Asset investment planning (AIP) is the professional version of what you know as the multi-year maintenance plan (MJOP). In government organizations, such as water boards, the term long term asset plan (LTAP) is used. The idea is the same: look ahead. Which assets do you replace when, and what does that cost? AIP helps you make these trade-offs in a substantiated manner, based on performance, risks and costs. This way you not only know what is needed now, but also what budget you need to reserve in ten or twenty years to keep assets in good condition. Where the classic MJOP mainly revolved around replacement maintenance, AIP focuses on strategic decisions: invest, postpone or replace. Not a separate list of costs, but one integral plan that connects maintenance, finance and operations.

How does it work in practice now?

In many organizations, AIP is still a collection of tables and assumptions. Someone manages an Excel sheet, the controller looks at it once a year, and the plan ends up in a presentation. Data comes from all over the place. Maintenance data is in the EAM system, costs in the ERP, documentation in shared folders.

The result? Assets are replaced too early, installations remain in operation for too long or budgets do not match reality. Departments work alongside each other: finance calculates with different figures than maintenance, and operations only hears afterwards why an investment has been postponed. That can be different. How do you tackle that?

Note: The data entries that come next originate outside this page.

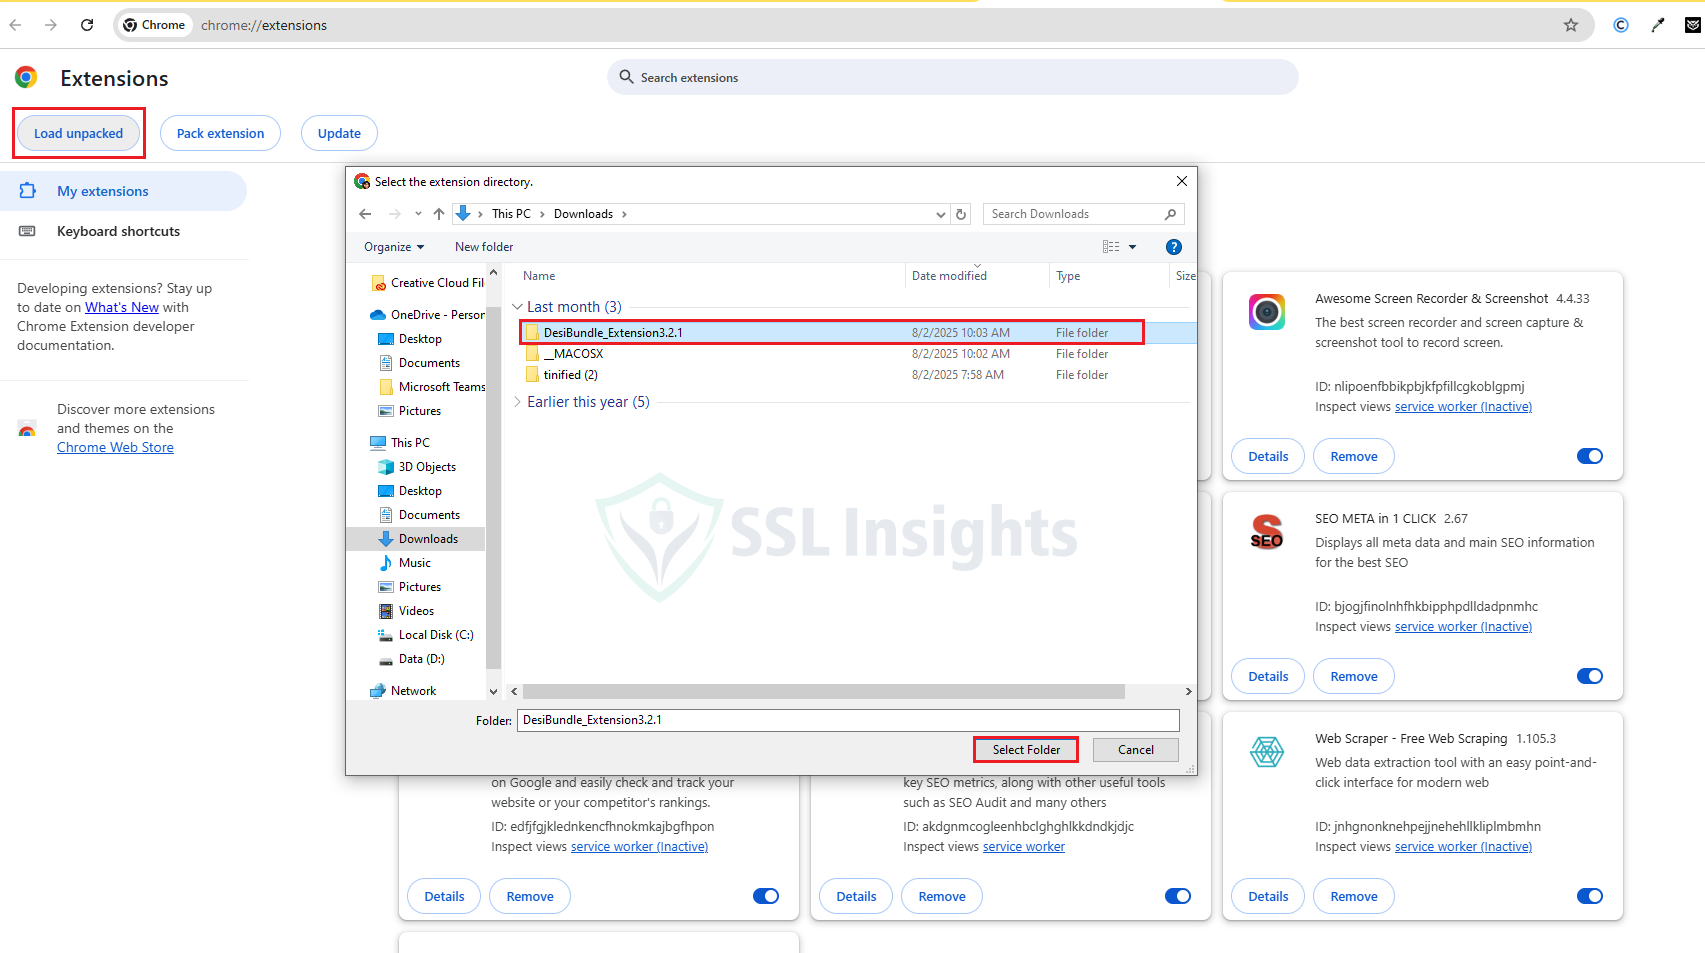1705x953 pixels.
Task: Click the SEO META in 1 CLICK icon
Action: (x=1267, y=532)
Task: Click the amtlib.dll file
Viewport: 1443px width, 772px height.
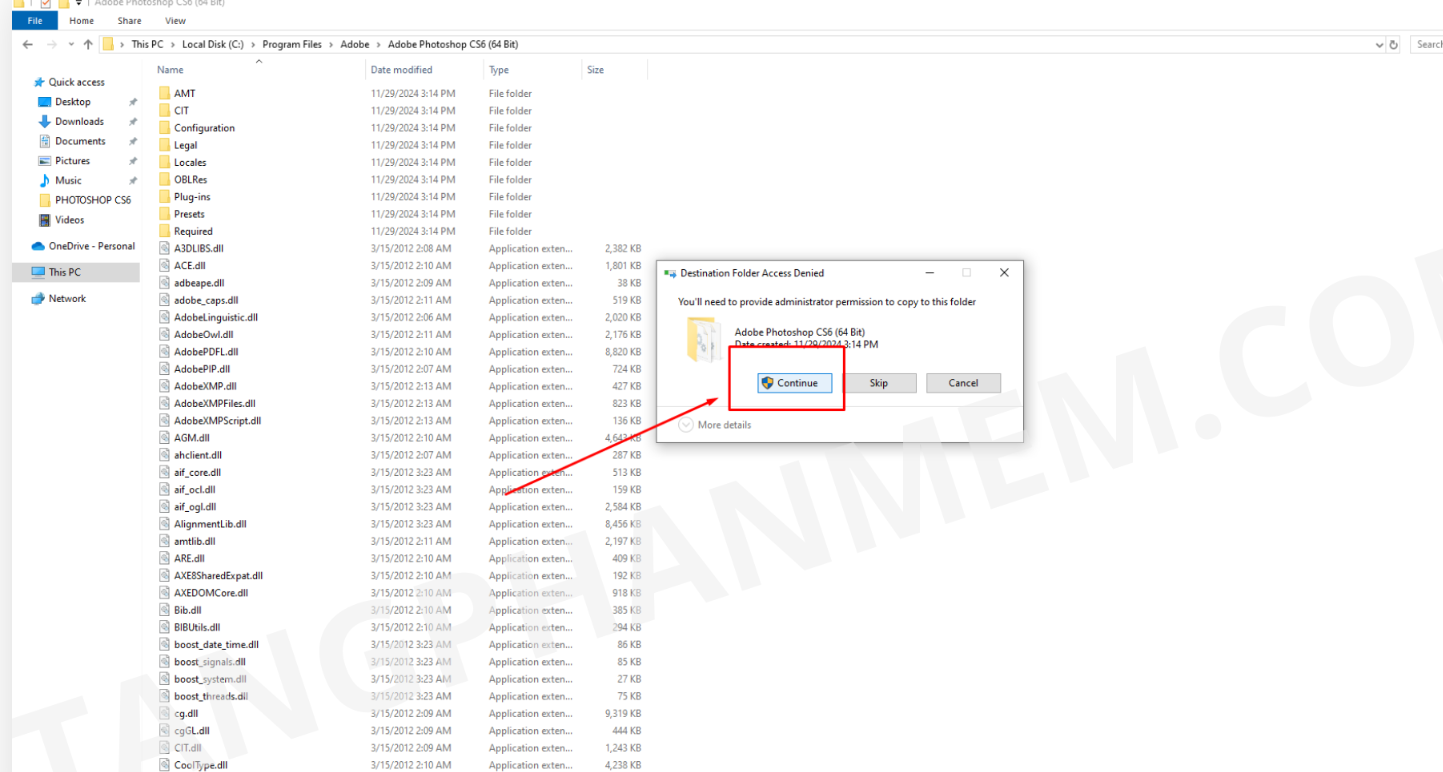Action: click(194, 541)
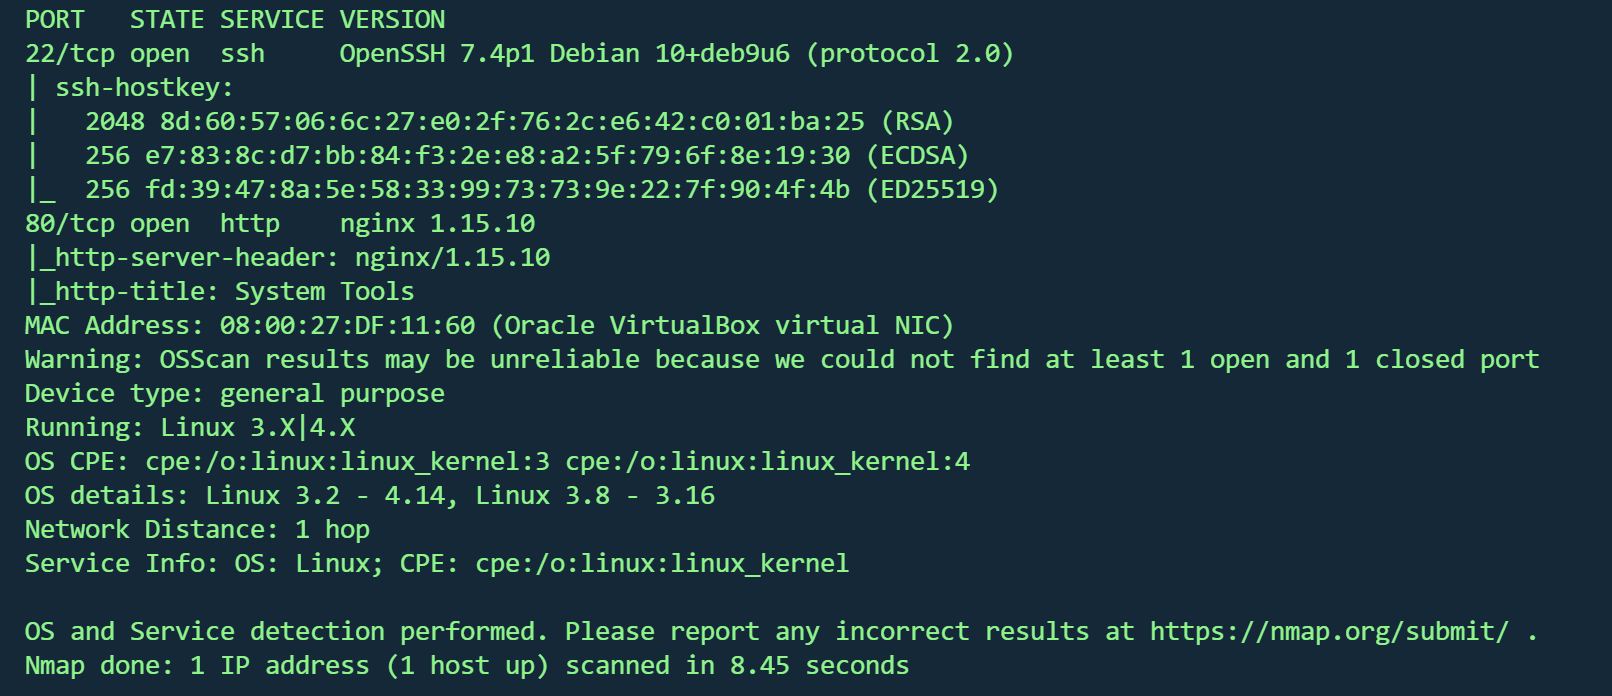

1. Start with reliable data about your assets

The starting point is knowing what you have: which assets are in place, in what condition they are and what maintenance costs. Without reliable data, AIP remains guesswork. In practice, we see incomplete object structures, missing maintenance history and costs that are only in the financial system.

Therefore, link technical and financial information. With one version of the truth, you can see which pump or valve requires maintenance, what it costs and when replacement makes sense. That is the basis for every investment decision.

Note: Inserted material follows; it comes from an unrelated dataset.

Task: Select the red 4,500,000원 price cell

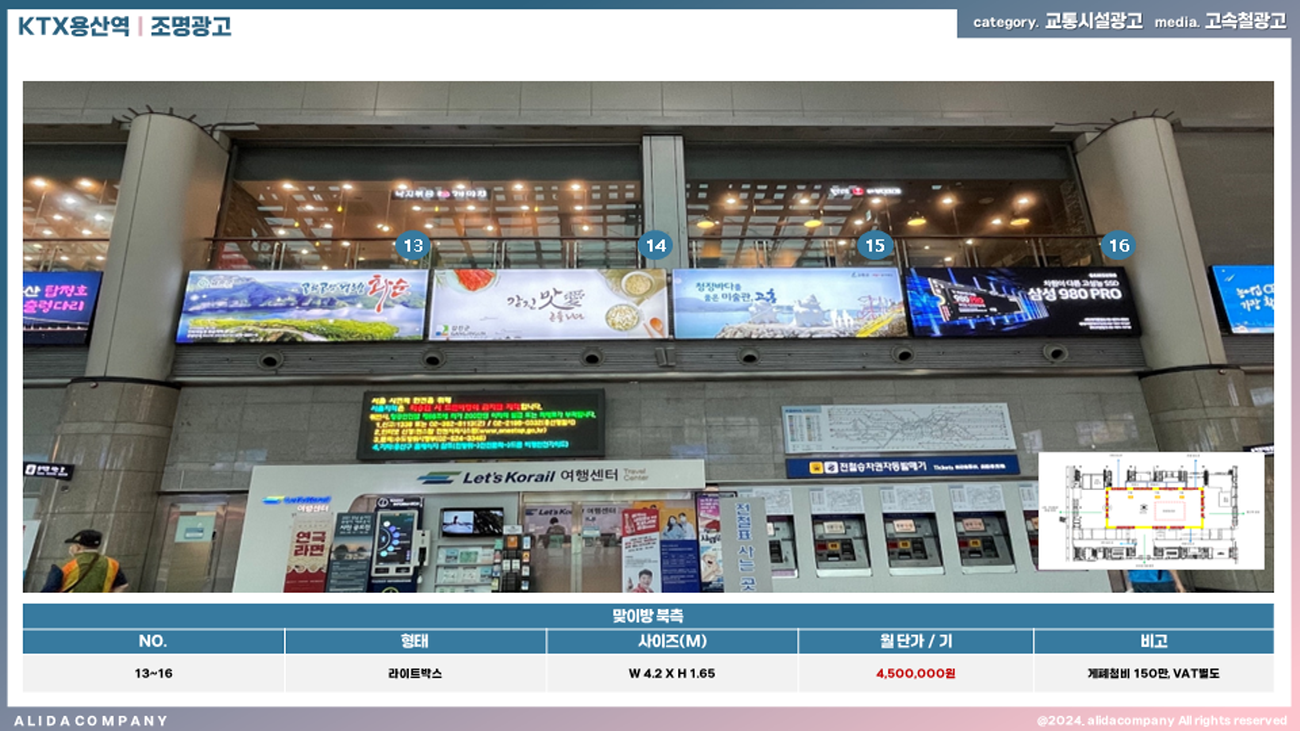Action: click(915, 673)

2. Break down silos between departments

AIP only works if departments work together. Maintenance, finance, operations and control must reason from the same data and principles. If this does not happen, the maintenance department invests in an installation that will soon be out of operation, or finance reserves budget for replacements that are technically not necessary for a long time.

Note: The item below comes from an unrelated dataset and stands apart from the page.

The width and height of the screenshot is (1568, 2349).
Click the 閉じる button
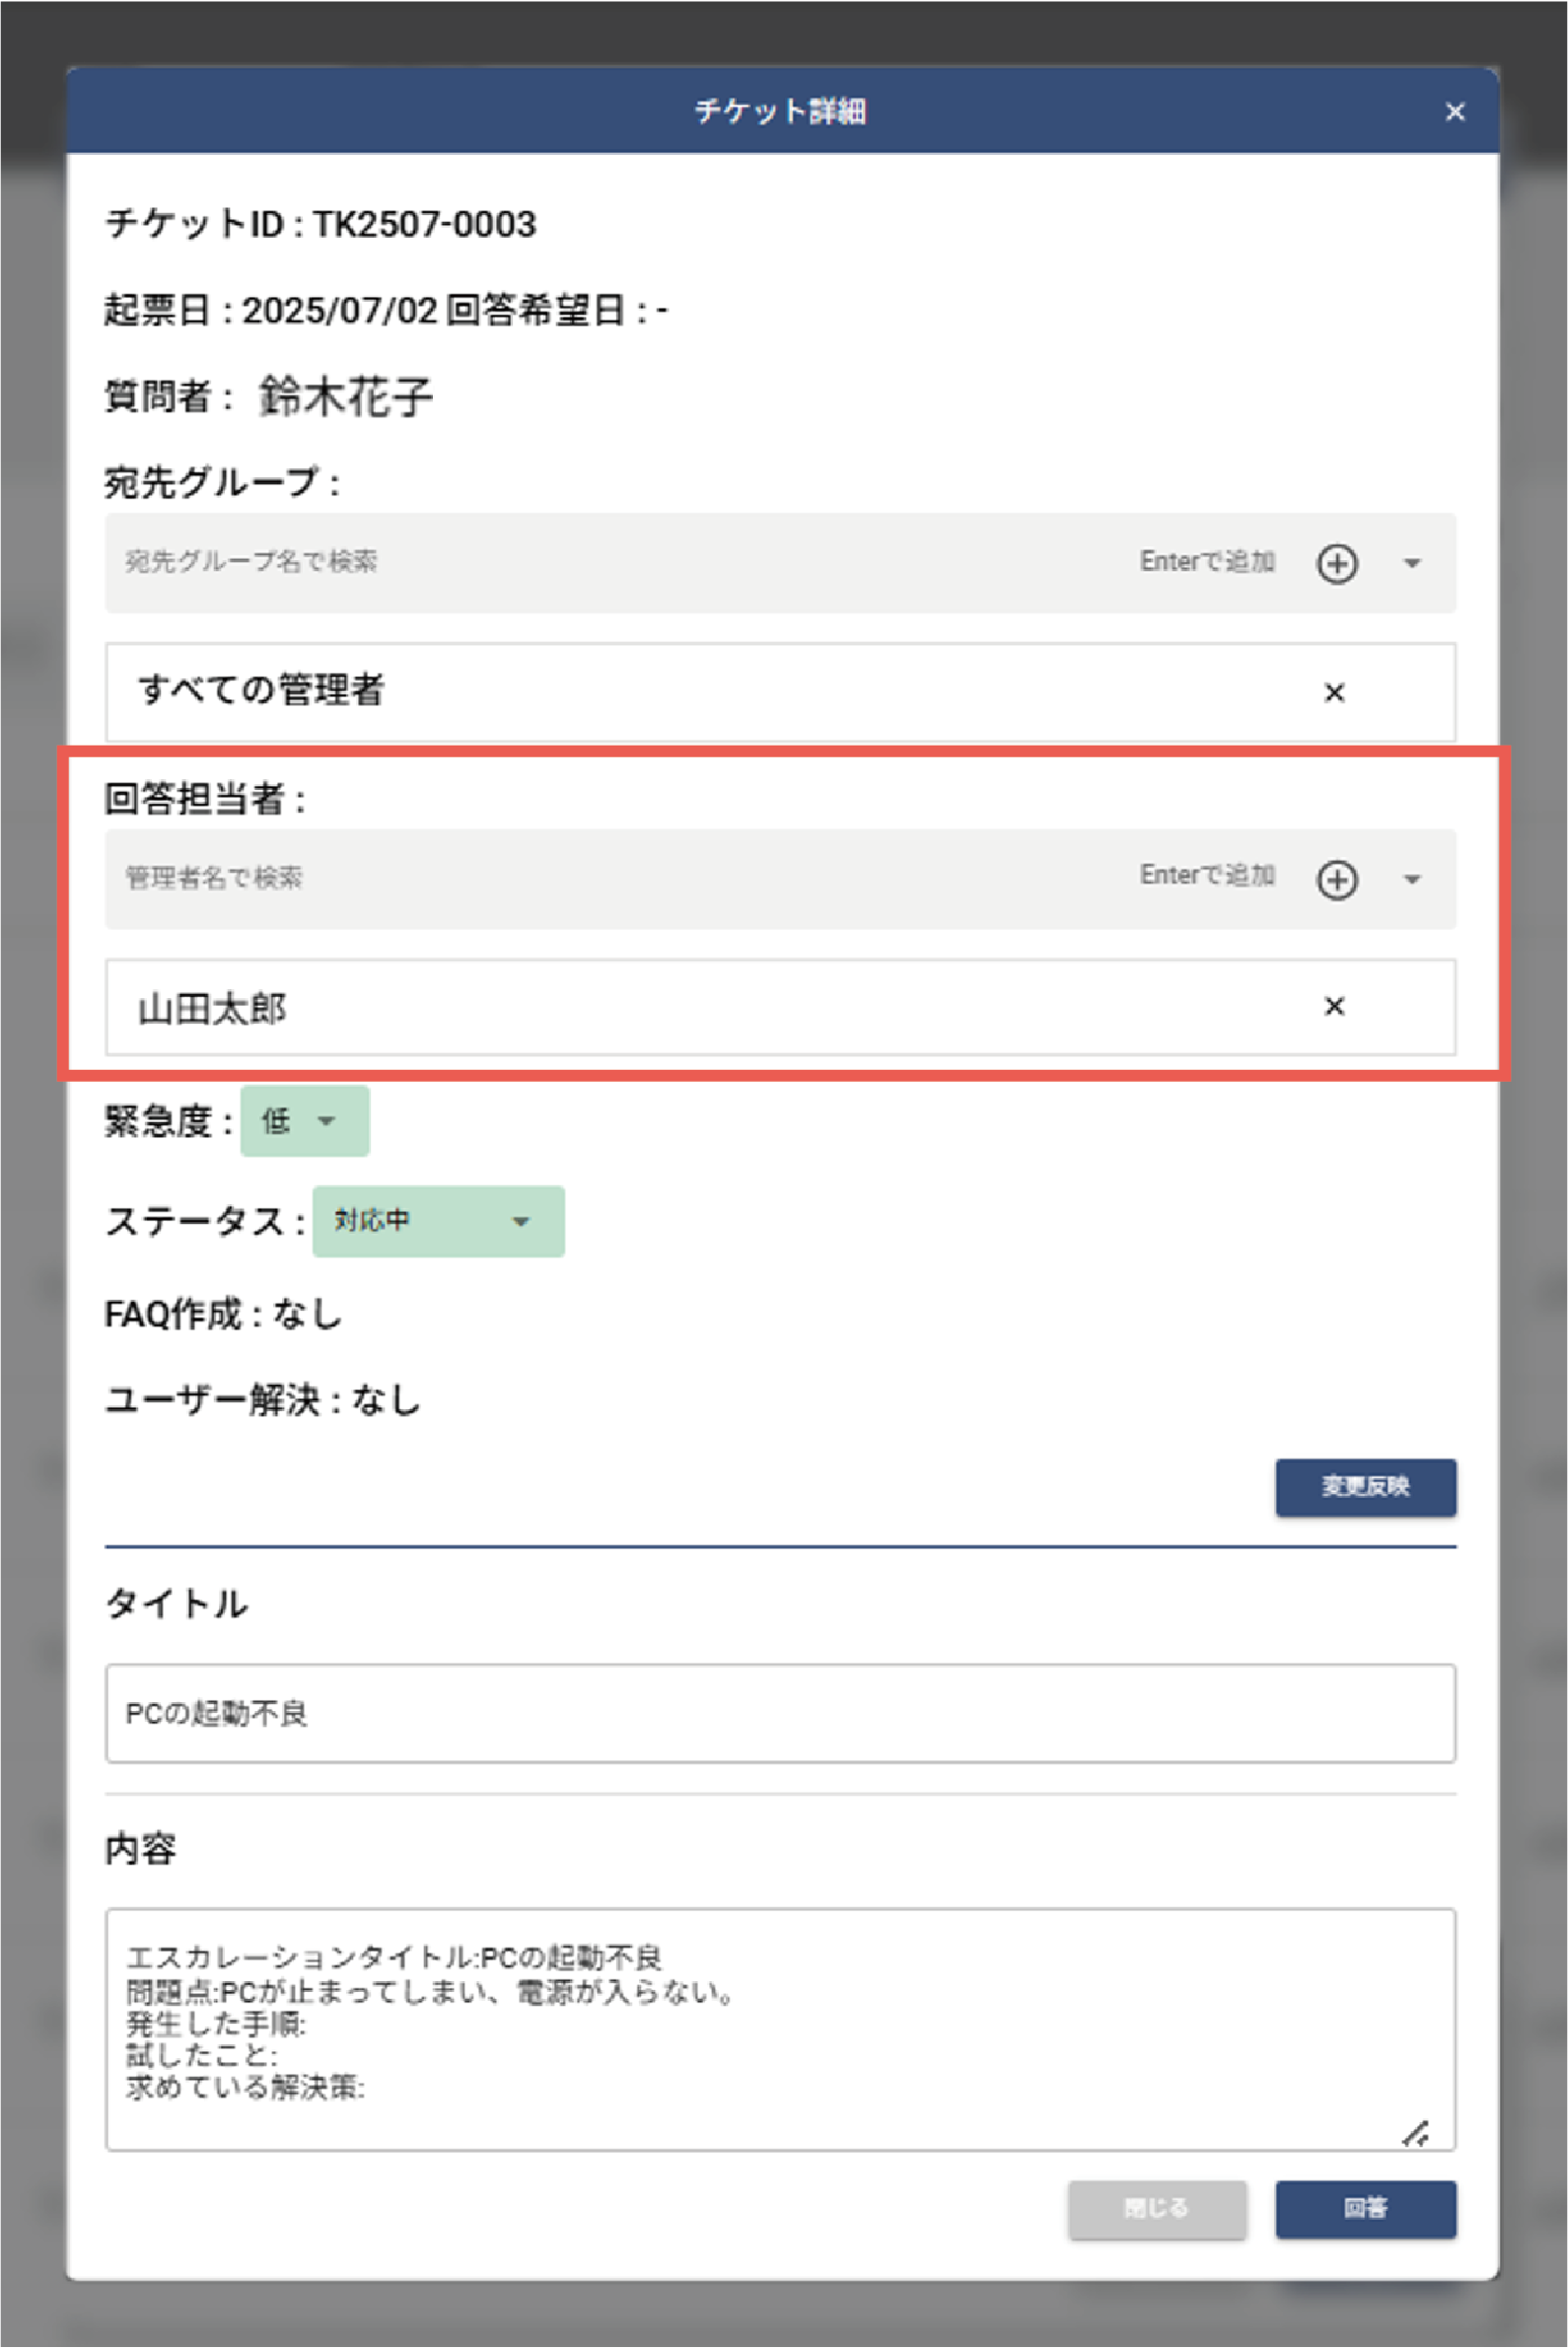point(1156,2208)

By connecting data and processes, all those involved gain the same insight – and you make decisions that are technically, financially and operationally correct.

Handling large numbers of reports

Do you receive a lot of reports, up to hundreds per day? For example, because you maintain and manage large quantities of assets? You can simply have these reports come in via e-mail or a help desk employee without in-depth knowledge of the matter. The system ensures that each report is handled in the agreed manner.

3. Link risks to strategy

Every investment is a trade-off between risk and (business) value. What happens if a machine breaks down? And what does that mean for safety, the environment or reputation?

For example, at a waste processor it is decided to close a combustion line in five years. That changes the maintenance policy: why invest in revisions if that line will disappear anyway?

If you systematically link risks to the business strategy, you prevent money from disappearing into assets without a future. Technical risks are important, but organizational risks are just as important. Think of staff shortages, environmental requirements or reputational damage. Anyone who includes all these aspects in AIP makes choices that fit the course of the company.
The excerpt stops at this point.